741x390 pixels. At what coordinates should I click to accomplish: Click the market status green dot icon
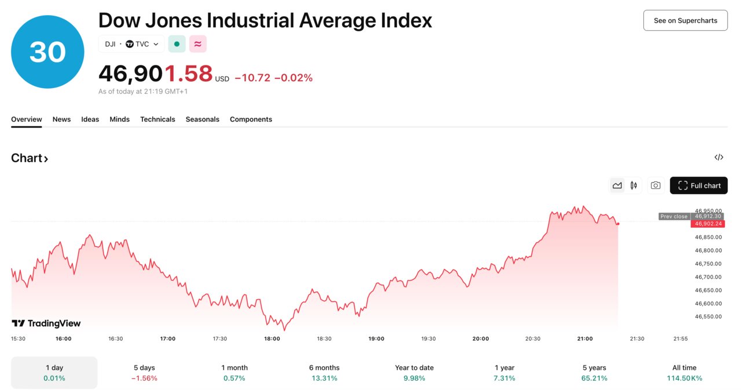[177, 43]
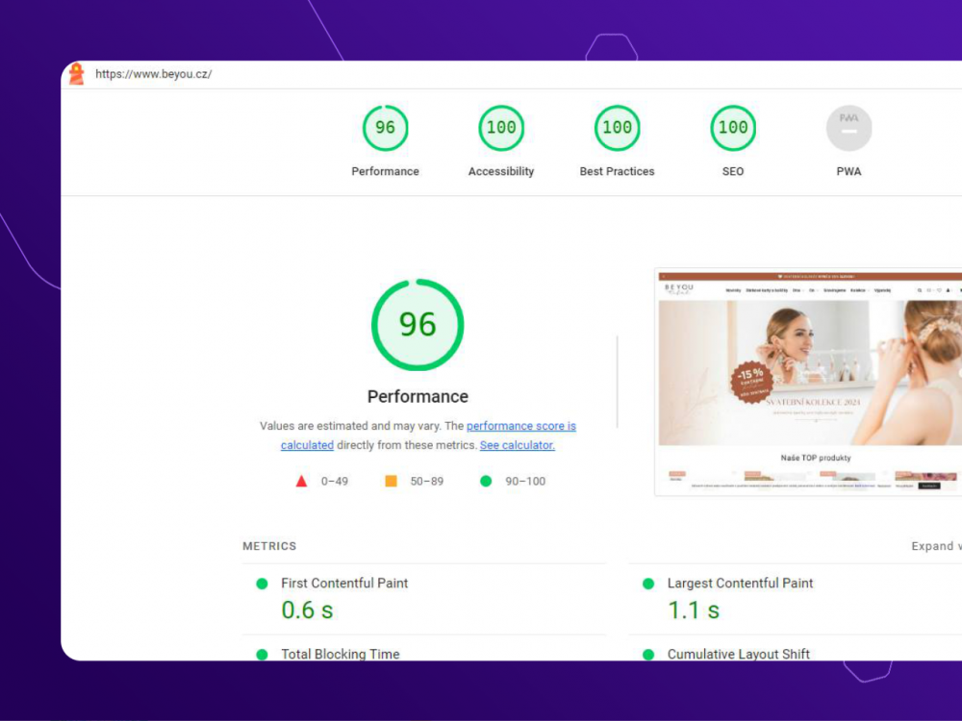The height and width of the screenshot is (721, 962).
Task: Click the orange square 50–89 legend icon
Action: click(x=391, y=481)
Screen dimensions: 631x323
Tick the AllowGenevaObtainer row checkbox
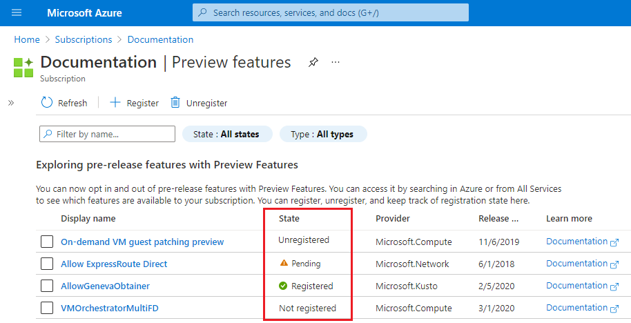point(47,286)
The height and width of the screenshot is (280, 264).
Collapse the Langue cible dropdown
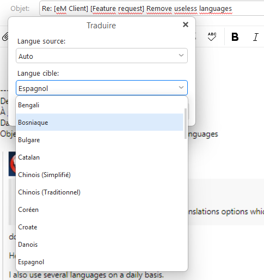pyautogui.click(x=102, y=88)
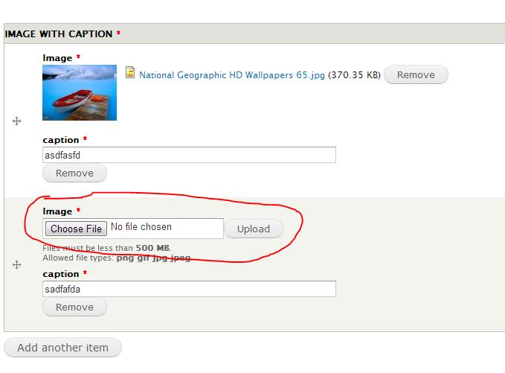Click Add another item button
This screenshot has width=505, height=373.
[x=62, y=348]
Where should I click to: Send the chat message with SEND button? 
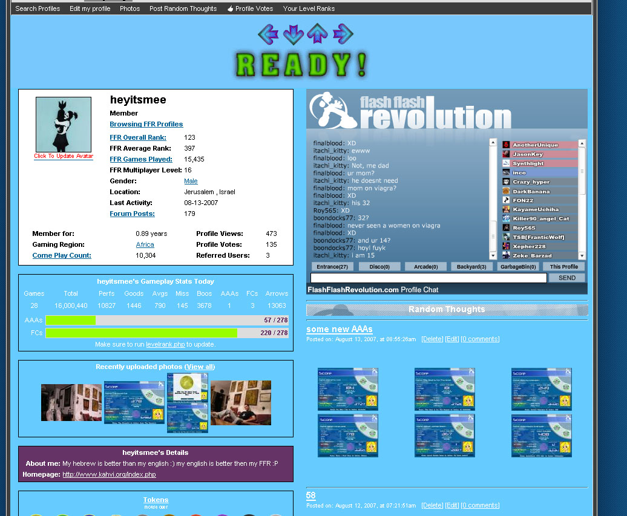tap(566, 278)
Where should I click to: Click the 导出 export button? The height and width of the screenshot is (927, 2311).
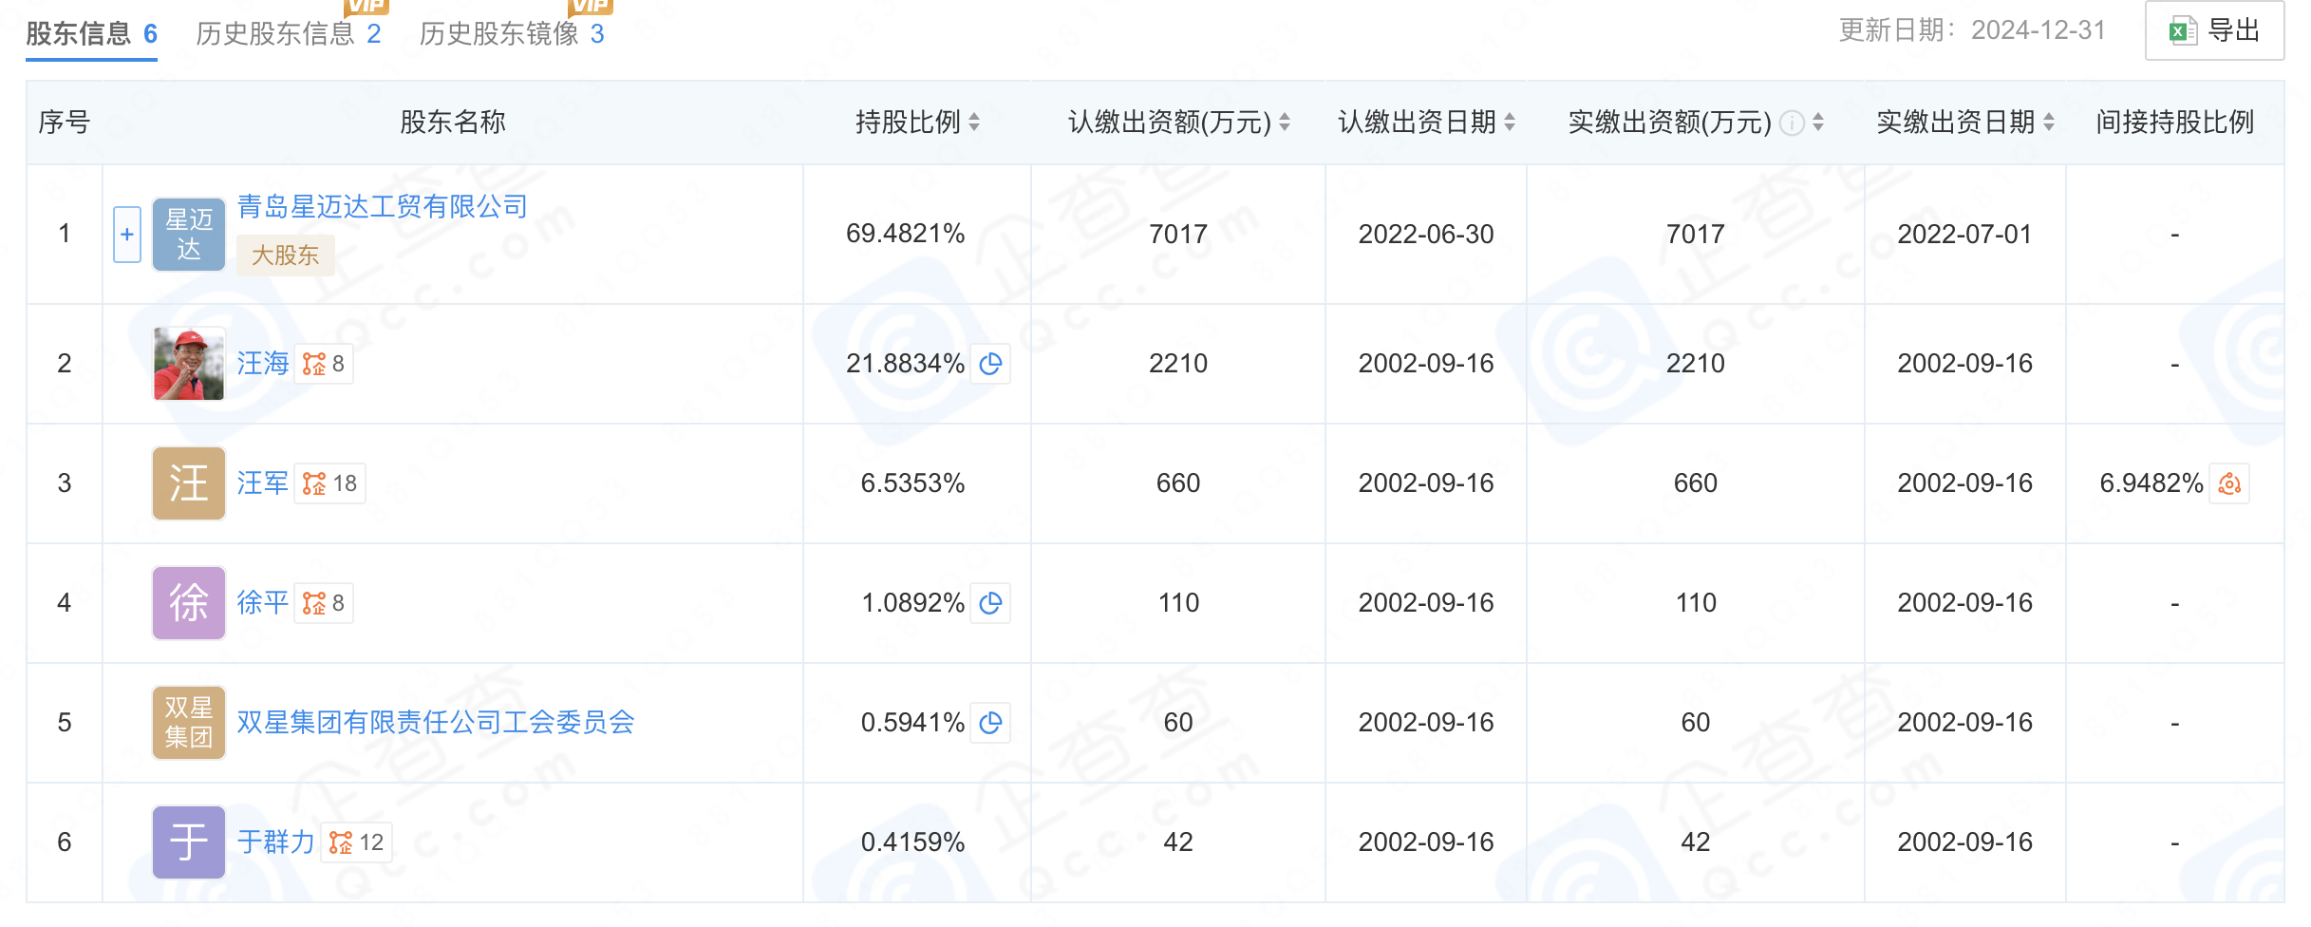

## Exercise objective
Once the pictures are removed, write out all of the entries above exactly.

## Response to the exercise
741x390 pixels. At what coordinates should I click to accomplish: Click the market status green dot icon
[177, 43]
The height and width of the screenshot is (721, 962).
Task: Click the orange square 50–89 legend icon
Action: click(x=391, y=481)
Screen dimensions: 631x323
Tick the AllowGenevaObtainer row checkbox
point(47,286)
The height and width of the screenshot is (280, 264).
Collapse the Langue cible dropdown
pyautogui.click(x=102, y=88)
Click Add another item button
This screenshot has width=505, height=373.
[x=62, y=348]
Where should I click to: Send the chat message with SEND button? 
tap(566, 278)
Where should I click to: Click the 导出 export button? The height and width of the screenshot is (927, 2311).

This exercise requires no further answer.